WRITTEN REQUEST :: Rewrite the stretch from the line containing "The image size is (392, 815)." through the end of the records, replacing "Market Order" with "Limit Order" and leaving everything else unchanged. Omit the pictures from your answer.

DATA PROVIDED ::

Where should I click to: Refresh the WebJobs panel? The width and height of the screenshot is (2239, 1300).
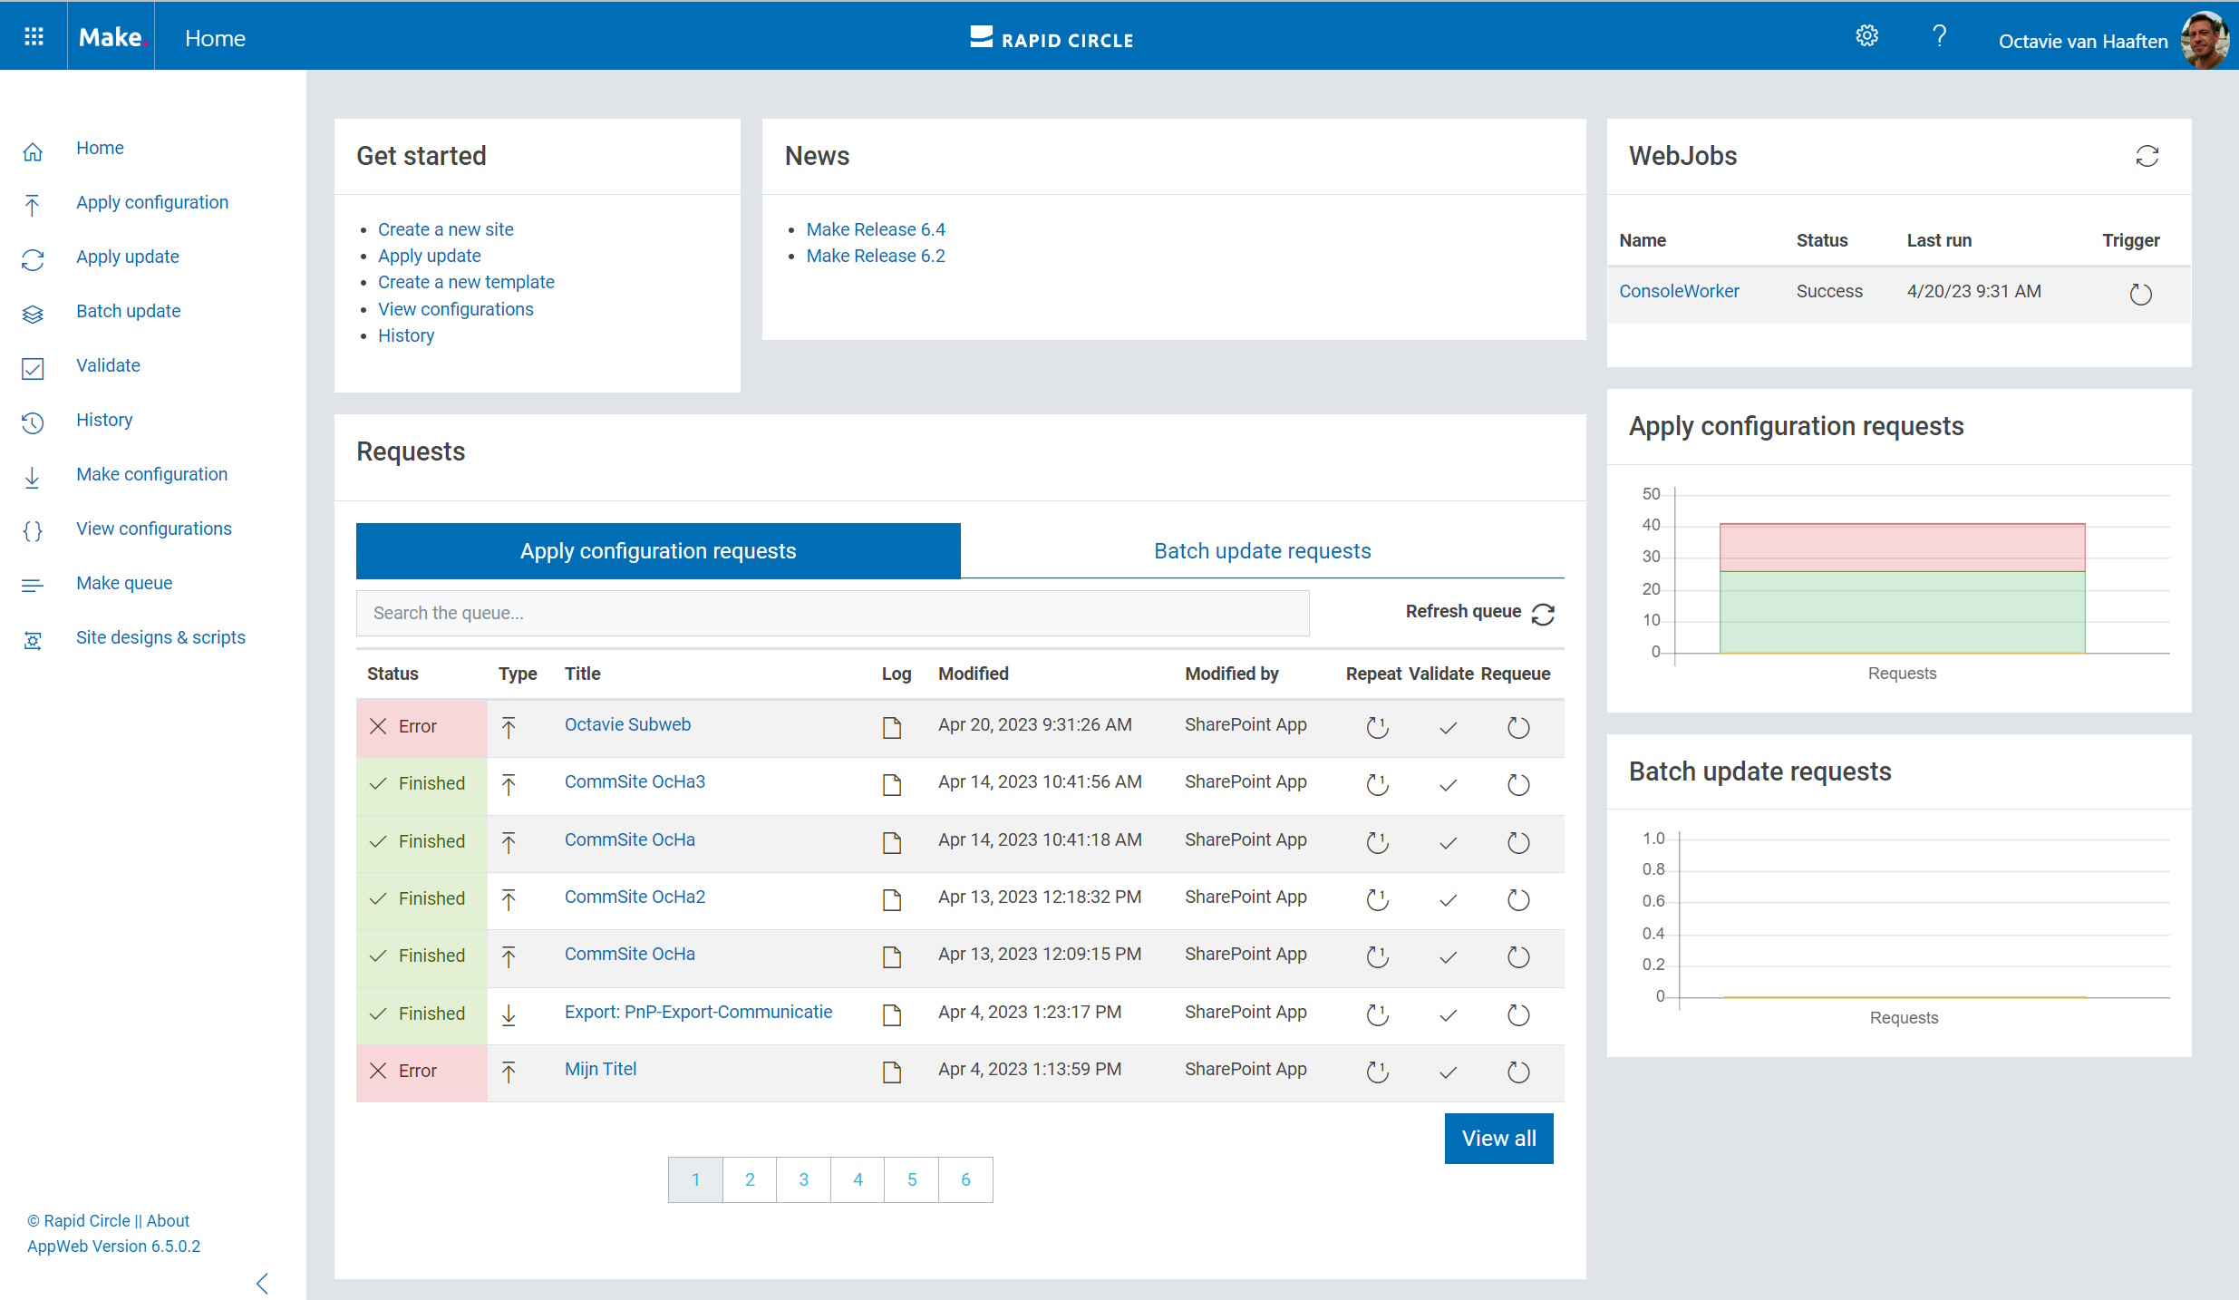pos(2147,156)
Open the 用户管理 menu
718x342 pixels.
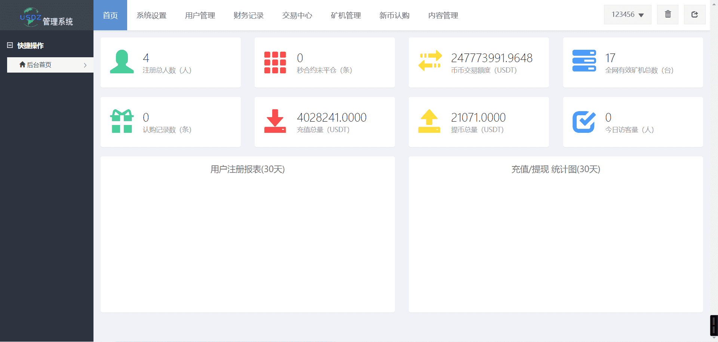pyautogui.click(x=200, y=15)
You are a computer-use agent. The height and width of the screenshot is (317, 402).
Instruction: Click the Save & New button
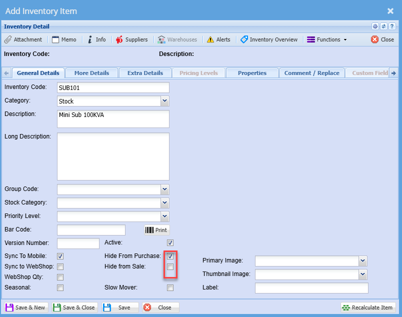pyautogui.click(x=26, y=308)
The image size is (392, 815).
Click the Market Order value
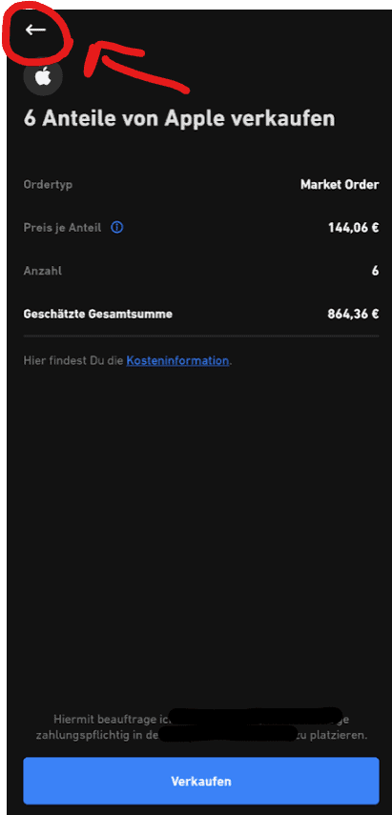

SOLUTION FOR THIS TASK ::
The image size is (392, 815).
Click the Limit Order value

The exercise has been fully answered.